In the CASEC offices, above the door as you
leave to climb up the wide steps and see the large, freshly cut lawn, you see a
portrait of Julius Nyerere, the first President of Tanzania with the title Baba wa Taifa underneath it – Father of
the Nation. The jury may be out elsewhere on Nyerere’s socialist policies, but
within Tanzania he remains defiantly popular. 7 people have asked me whether I
know of him, and when I say I have, I receive satisfied nods as if I have
passed a test. He was called Muralimu, the
teacher and it was he who said (I may be paraphrasing) “Take all the money you
give in aid to Tanzania and spend it teaching your children about the causes
and effects of poverty”.
School partnerships do this on both sides –
the developing world does not hold copyright on poverty. It exists everywhere.
Partnerships allow children to see this, to realise that there are challenges
everywhere, to see that they are not alone. Young people who may never have
come into contact with different cultures suddenly have a ‘way in’ that means
something to them; they have a context to share. Teachers have the opportunity
to explore new methodologies, new ways of working and expand their own horizons.
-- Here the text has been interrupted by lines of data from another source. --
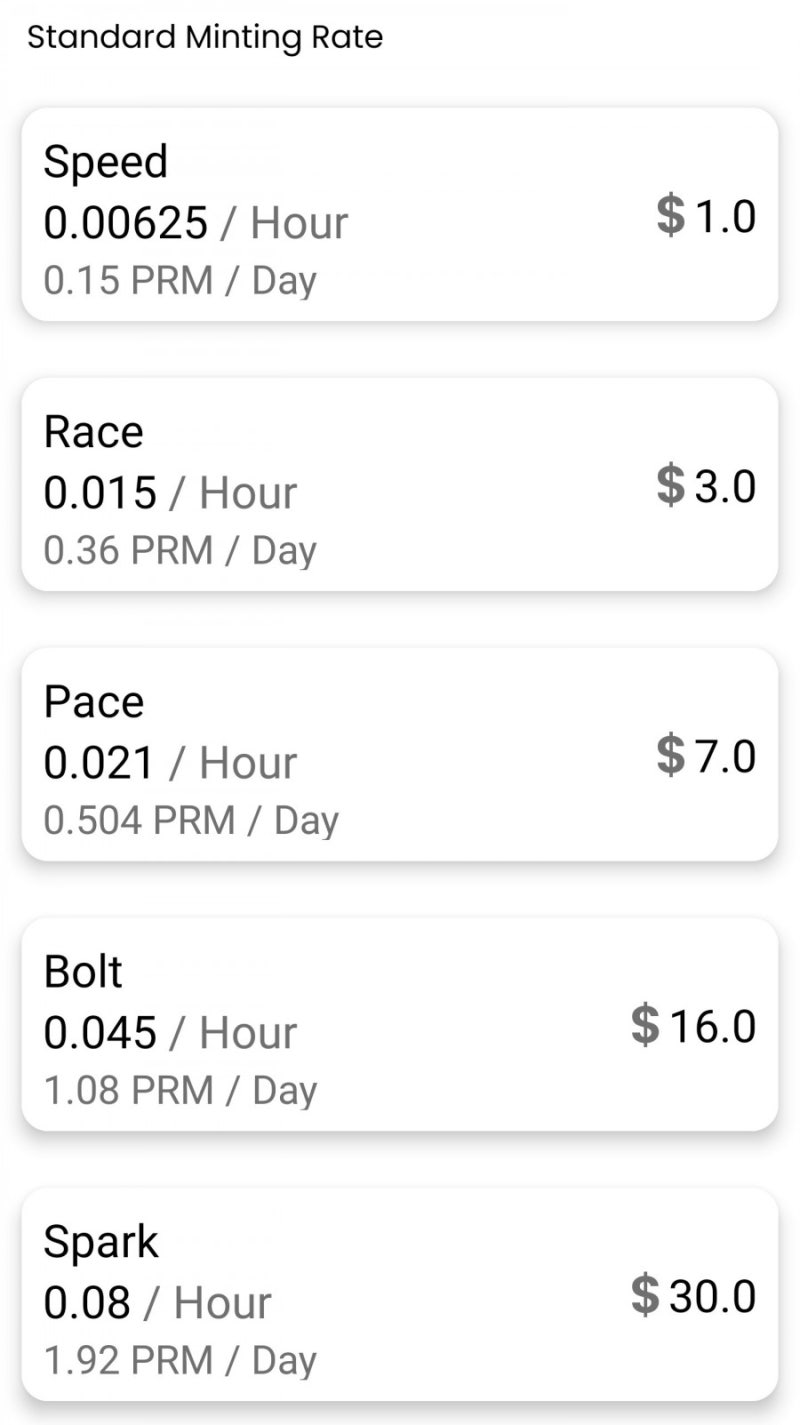The height and width of the screenshot is (1425, 800).
Task: Tap the 0.021 / Hour rate
Action: (x=170, y=763)
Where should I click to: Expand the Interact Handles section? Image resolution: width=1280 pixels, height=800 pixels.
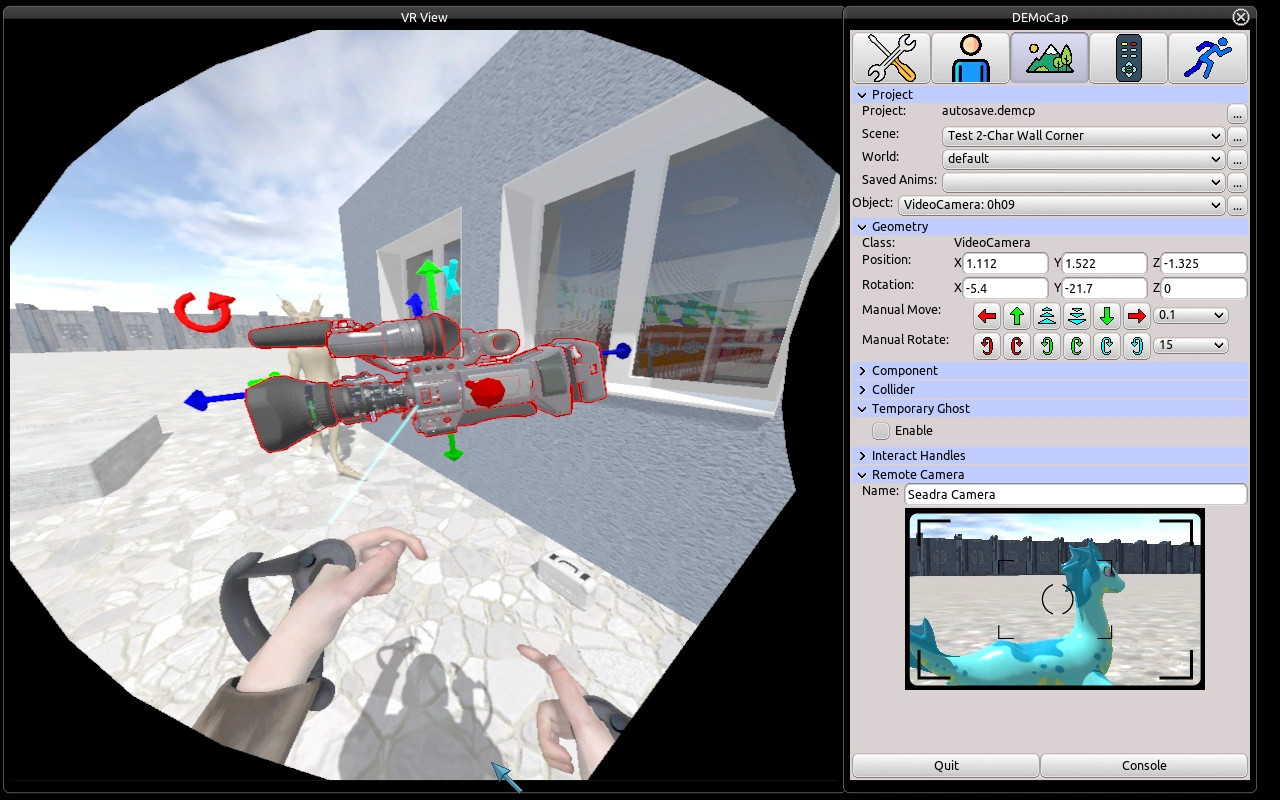coord(918,456)
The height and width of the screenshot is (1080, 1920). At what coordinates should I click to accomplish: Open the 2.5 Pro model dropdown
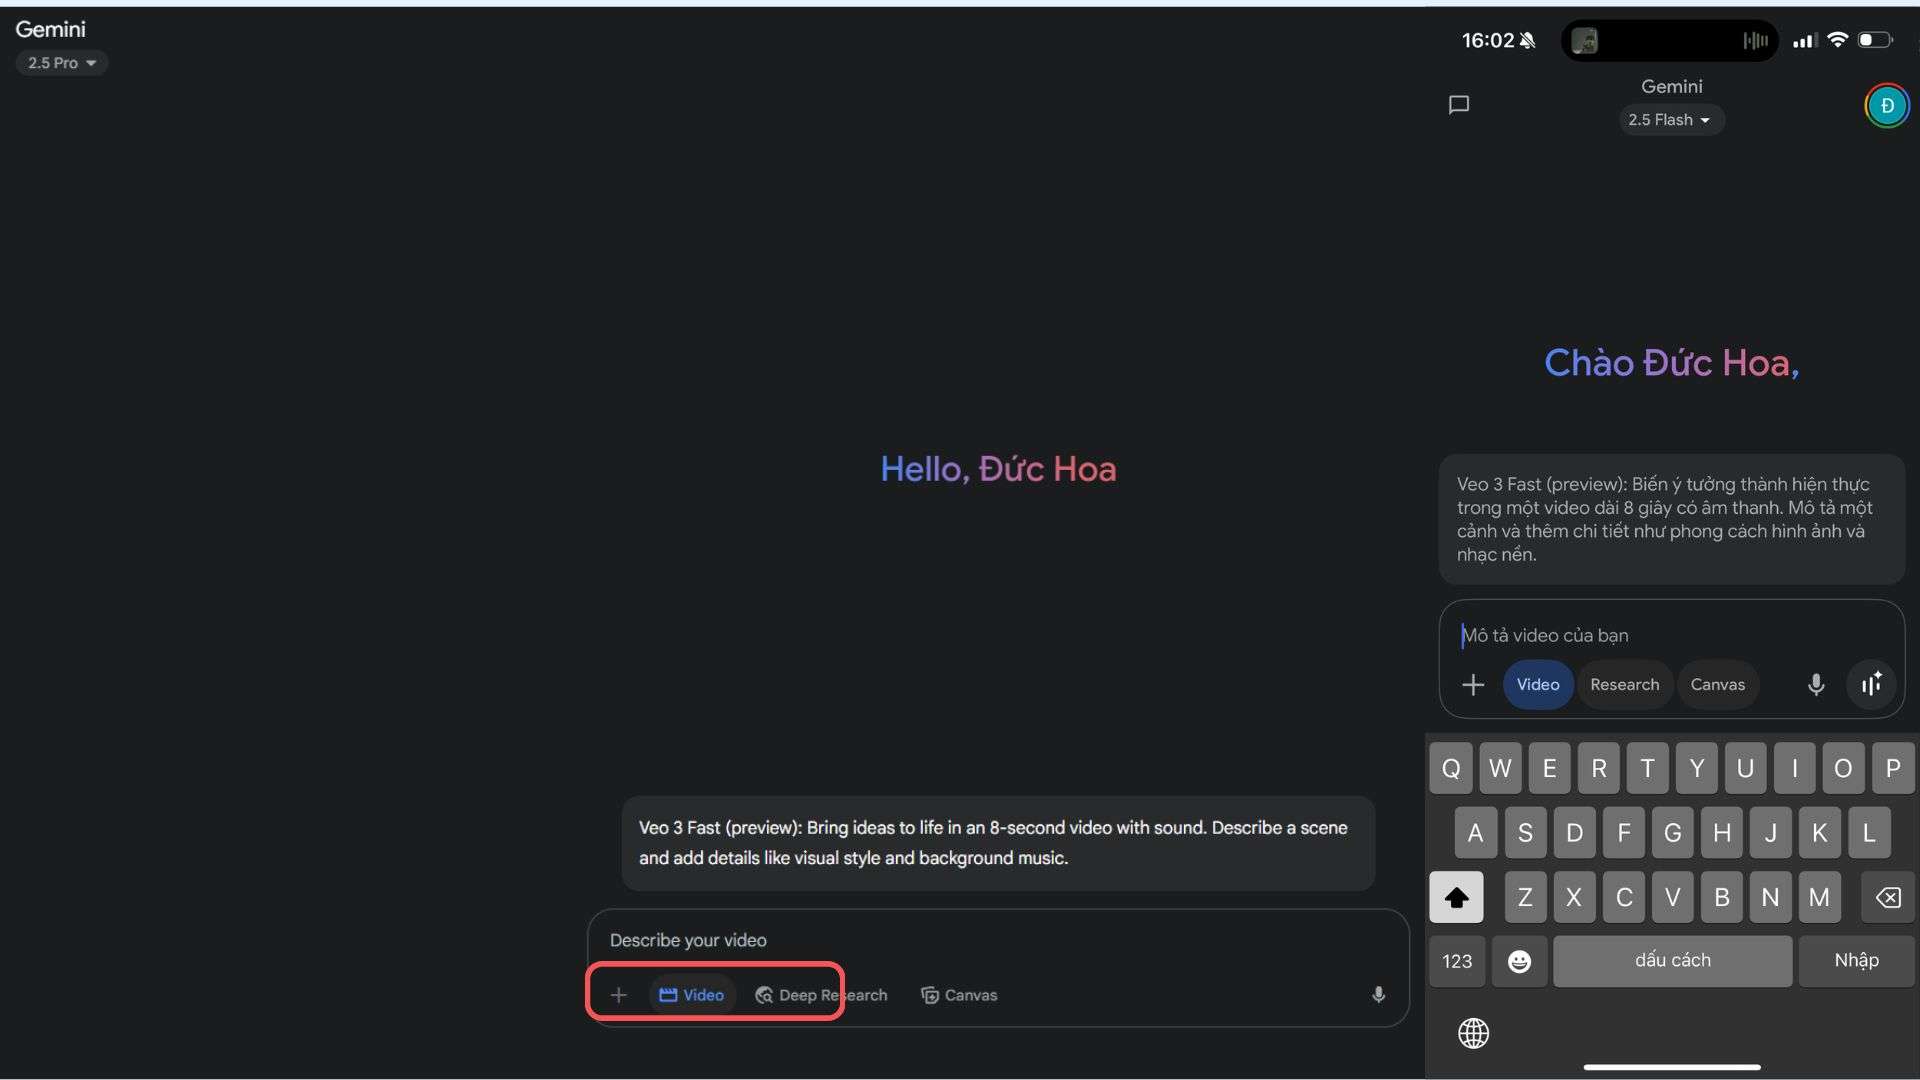pyautogui.click(x=62, y=63)
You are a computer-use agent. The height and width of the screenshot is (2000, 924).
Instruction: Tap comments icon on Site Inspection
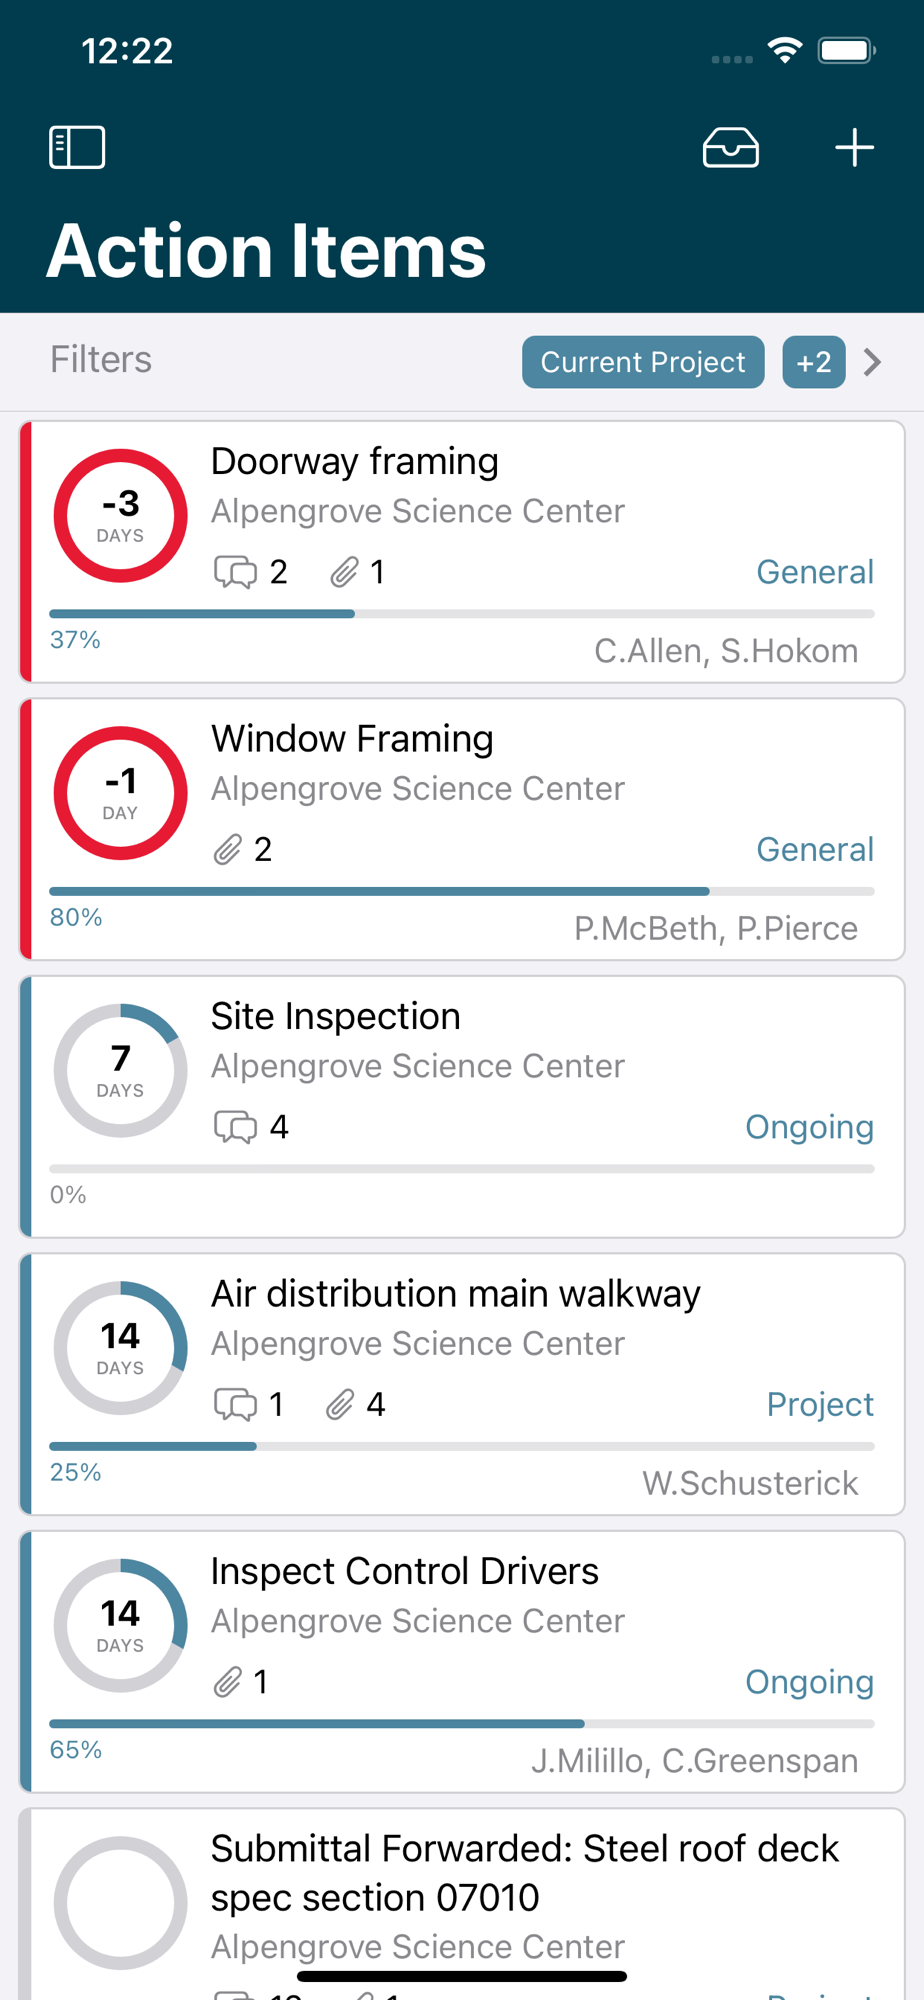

Today we talked about how every partnership
has to be equity-based. This is harder than you may think. The way of the world
is that one school will be wealthier than the other. However It is the
materialism within us, and our society, which couples wealth to money. There
are far more important things that Tanzanian schools have to give – a beautiful
environment with the animals which every kid (and adult) dreams about seeing;
young people who are eloquent and passionate; a notion of ‘family’ which goes
far beyond 2.4 children and TV dinners and an innate knowledge that we are here
on this earth to help each other, learn from each other and make it a better
place. But today I realised the most important thing that Tanzanian schools have
to give, as stated simply by Pendo, one of the staff "perhaps the UK school needs friendship.”